* Artikel:
□ □ □ □ □ □ □

Mohon tunggu...
rudolf dayu
rudolf dayu Mohon Tunggu... Foto/Videografer - Pemimpi

seorang pemimpi yang berusaha menerjemahkan hidup.... kemudian membahasakannya pada semua orang

Selanjutnya

Tutup

Gaya Hidup

Cita-citaku Menjadi Penyiar

10 Desember 2015   06:19 Diperbarui: 10 Desember 2015   07:21 118
+
Laporkan Konten
Laporkan Akun
Kompasiana adalah platform blog. Konten ini menjadi tanggung jawab bloger dan tidak mewakili pandangan redaksi Kompas.
Lihat foto
Gaya Hidup. Sumber ilustrasi: FREEPIK/Rawpixel

Apa cita-cita kamu? Aku sendiri punya banyak sekali cita-cita. Aku pernah bercita-cita ingin mendaki gunung dan itu terwujud, bercita-cita bisa  menulis buku itu terwujud, bercita-cita menjadi sutradara sebuah pagelaran teater terwujud. Hei... bukankah hidup itu menjadi indah ketika mimpi-mimpi kecil kita terwujud. Terwujudnya mimpi-mimpi bagiku adalah hidup itu sendiri. Bukankah hidup itu sendiri merupakan sebuah perjalanan menjawab mimpi? Sebuah perjalanan mencari jawaban dari pertanyaan “Untuk apa saya hidup?” Satu mimpiku yang tersisa... Saya ingin jadi penyiar`radio.

□ □ □ □ □ □ □

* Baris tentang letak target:
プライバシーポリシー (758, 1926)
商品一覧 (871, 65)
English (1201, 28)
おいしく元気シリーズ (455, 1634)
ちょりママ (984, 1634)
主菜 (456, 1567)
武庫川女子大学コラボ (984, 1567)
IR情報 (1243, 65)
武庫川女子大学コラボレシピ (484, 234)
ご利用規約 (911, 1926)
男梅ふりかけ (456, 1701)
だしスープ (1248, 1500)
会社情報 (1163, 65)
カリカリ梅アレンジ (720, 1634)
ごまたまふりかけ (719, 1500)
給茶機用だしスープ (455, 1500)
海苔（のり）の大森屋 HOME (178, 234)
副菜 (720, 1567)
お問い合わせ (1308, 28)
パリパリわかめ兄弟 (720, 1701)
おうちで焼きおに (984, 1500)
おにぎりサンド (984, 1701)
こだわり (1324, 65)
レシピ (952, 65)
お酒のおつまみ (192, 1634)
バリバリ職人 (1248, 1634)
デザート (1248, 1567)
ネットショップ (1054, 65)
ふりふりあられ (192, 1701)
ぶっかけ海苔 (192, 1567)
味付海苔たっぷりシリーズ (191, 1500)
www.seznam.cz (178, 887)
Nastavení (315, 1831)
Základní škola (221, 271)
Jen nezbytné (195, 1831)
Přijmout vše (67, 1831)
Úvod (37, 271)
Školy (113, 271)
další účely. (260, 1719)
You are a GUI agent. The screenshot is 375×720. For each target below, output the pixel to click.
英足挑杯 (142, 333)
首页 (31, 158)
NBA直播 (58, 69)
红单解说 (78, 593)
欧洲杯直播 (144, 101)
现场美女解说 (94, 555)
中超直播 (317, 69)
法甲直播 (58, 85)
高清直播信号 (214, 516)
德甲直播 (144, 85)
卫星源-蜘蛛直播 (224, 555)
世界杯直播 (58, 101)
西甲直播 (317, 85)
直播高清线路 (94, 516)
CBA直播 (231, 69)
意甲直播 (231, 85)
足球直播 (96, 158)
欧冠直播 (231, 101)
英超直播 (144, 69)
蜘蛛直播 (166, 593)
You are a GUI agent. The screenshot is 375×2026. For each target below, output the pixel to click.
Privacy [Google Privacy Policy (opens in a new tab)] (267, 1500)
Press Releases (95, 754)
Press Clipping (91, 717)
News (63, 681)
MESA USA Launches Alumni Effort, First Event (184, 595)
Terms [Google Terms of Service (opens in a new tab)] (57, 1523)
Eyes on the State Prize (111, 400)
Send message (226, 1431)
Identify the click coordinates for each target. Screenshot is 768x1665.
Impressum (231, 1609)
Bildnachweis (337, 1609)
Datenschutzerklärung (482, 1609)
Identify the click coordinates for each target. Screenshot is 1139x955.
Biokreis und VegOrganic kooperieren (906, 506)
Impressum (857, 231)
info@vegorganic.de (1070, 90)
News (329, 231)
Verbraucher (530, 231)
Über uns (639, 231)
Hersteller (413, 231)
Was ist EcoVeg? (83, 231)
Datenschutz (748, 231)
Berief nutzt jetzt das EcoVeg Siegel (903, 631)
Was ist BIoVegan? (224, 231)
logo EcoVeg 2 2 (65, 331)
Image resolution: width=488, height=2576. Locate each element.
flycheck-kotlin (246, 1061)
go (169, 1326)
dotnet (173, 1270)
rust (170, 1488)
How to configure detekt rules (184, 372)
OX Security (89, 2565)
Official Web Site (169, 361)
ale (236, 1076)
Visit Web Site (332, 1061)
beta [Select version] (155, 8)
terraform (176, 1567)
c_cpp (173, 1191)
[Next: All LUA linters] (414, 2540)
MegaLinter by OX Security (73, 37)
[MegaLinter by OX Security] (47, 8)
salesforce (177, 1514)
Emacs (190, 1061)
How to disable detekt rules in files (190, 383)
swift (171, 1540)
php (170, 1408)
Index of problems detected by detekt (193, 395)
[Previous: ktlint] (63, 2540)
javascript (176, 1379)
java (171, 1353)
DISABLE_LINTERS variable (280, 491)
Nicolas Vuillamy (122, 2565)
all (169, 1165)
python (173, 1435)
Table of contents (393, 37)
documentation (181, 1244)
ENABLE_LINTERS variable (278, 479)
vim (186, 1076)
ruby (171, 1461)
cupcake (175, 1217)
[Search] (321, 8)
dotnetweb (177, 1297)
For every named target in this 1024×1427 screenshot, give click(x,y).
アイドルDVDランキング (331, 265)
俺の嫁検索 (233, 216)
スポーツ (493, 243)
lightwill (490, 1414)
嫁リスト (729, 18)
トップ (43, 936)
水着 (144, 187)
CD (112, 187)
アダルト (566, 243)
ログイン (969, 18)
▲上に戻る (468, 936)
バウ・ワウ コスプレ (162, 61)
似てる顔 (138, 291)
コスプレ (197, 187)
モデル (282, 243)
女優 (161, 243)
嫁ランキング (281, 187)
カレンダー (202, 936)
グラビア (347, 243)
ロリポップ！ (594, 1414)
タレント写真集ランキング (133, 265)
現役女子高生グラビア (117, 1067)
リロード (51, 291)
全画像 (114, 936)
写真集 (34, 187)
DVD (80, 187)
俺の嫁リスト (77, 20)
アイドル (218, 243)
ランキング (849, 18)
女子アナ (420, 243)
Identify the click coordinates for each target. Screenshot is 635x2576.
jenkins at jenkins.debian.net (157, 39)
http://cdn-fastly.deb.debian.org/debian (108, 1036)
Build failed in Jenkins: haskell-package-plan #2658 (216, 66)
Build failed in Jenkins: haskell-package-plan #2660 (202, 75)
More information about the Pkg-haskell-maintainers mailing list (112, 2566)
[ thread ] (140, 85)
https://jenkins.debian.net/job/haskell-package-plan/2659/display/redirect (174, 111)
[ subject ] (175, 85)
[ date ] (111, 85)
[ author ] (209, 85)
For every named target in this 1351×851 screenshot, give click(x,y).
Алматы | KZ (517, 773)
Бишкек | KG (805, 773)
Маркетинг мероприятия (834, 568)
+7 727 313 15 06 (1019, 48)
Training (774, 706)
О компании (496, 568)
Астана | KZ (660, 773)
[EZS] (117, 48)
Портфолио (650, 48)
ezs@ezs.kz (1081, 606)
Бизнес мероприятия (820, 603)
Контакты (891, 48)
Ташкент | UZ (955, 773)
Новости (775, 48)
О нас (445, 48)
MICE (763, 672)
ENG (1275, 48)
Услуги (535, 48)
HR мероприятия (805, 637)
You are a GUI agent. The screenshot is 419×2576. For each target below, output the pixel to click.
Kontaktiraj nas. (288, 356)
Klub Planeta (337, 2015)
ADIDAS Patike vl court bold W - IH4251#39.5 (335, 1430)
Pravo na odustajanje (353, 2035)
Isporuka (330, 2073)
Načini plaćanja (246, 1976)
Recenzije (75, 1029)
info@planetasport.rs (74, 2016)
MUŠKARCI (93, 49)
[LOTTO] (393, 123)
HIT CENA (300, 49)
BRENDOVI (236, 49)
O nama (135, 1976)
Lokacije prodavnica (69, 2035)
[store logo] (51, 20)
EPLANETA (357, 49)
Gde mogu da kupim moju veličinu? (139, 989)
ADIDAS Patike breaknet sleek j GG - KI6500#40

□ □ □ □ □ □ □

* Tugas yang Diminta A: Tulis ulang bagian artikel yang dimulai dengan kata-kata "10 Desember 2015   06:19" dan berakhir pada "pandangan redaksi Kompas.", lalu ganti "platform blog" dengan "situs blog".
* Tugas yang Diminta B: Sebutkan semua cita-cita yang menurut artikel di atas sudah terwujud.

* Jawaban yang Diharapkan A:
10 Desember 2015   06:19 Diperbarui: 10 Desember 2015   07:21 118
+
Laporkan Konten
Laporkan Akun
Kompasiana adalah situs blog. Konten ini menjadi tanggung jawab bloger dan tidak mewakili pandangan redaksi Kompas.

* Jawaban yang Diharapkan B:
- Mendaki gunung
- Menulis buku
- Menjadi sutradara sebuah pagelaran teater